**GIVEN INFORMATION**
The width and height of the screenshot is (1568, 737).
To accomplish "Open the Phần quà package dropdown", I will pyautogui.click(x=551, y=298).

---

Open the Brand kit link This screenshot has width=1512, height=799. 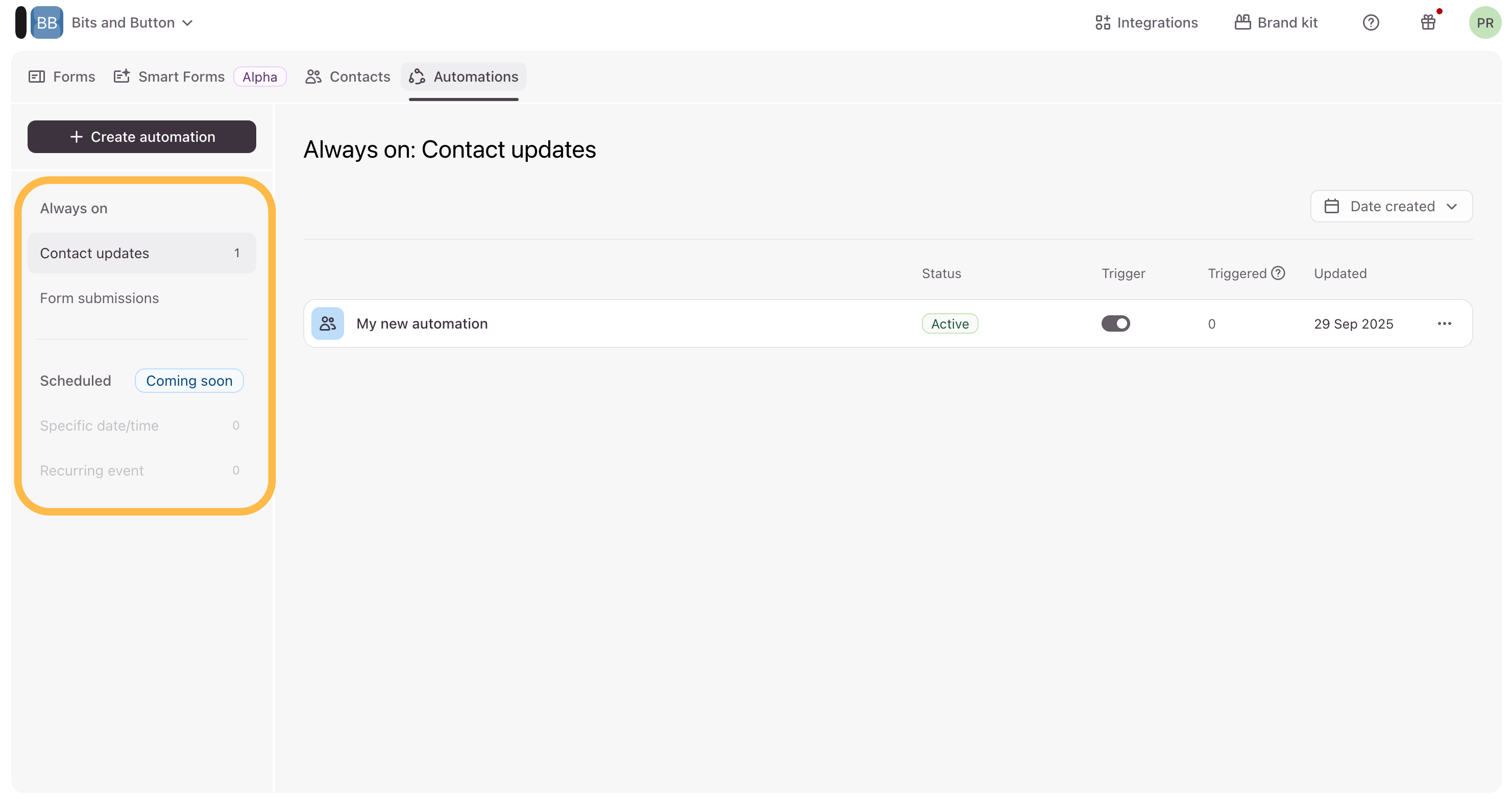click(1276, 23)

--

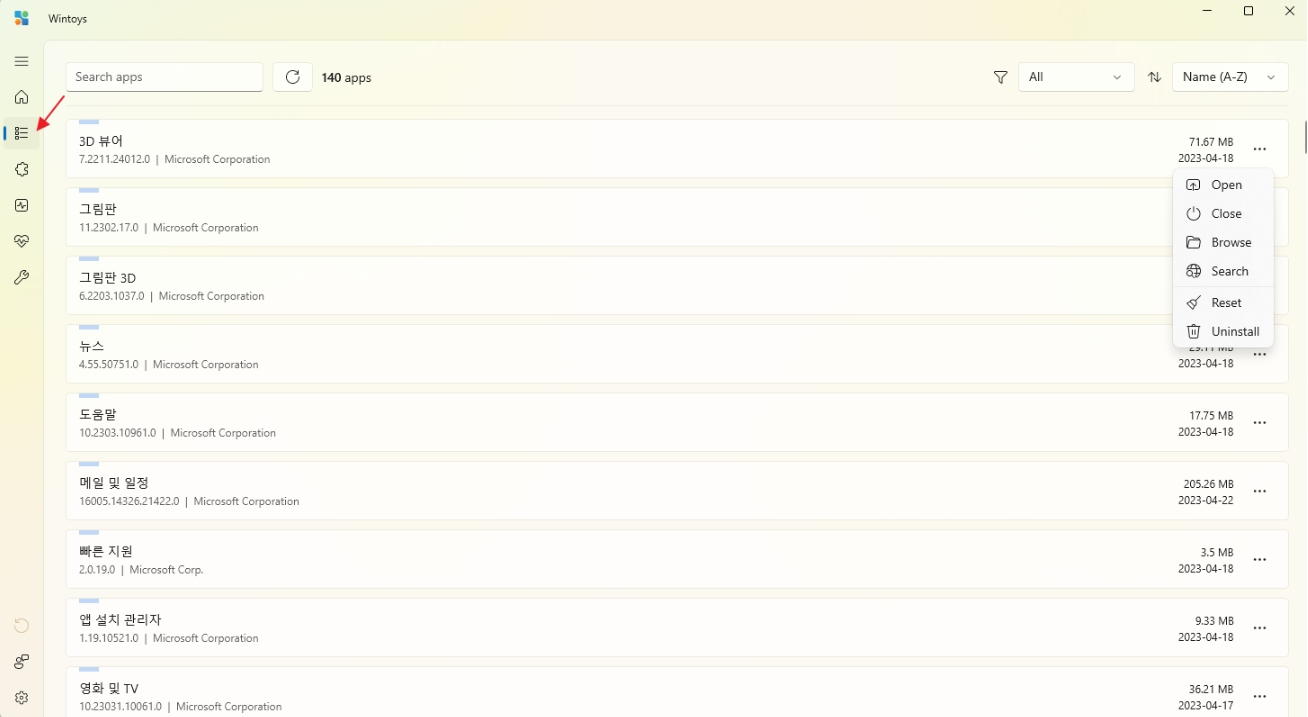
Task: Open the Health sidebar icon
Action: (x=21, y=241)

**YOUR GOAL**
Rewrite the lines from the line with "The width and" to the line with "will pyautogui.click(x=551, y=298).", changing "accomplish" to "complete" and keeping everything else the same.

**TASK SOLUTION**
The width and height of the screenshot is (1568, 737).
To complete "Open the Phần quà package dropdown", I will pyautogui.click(x=551, y=298).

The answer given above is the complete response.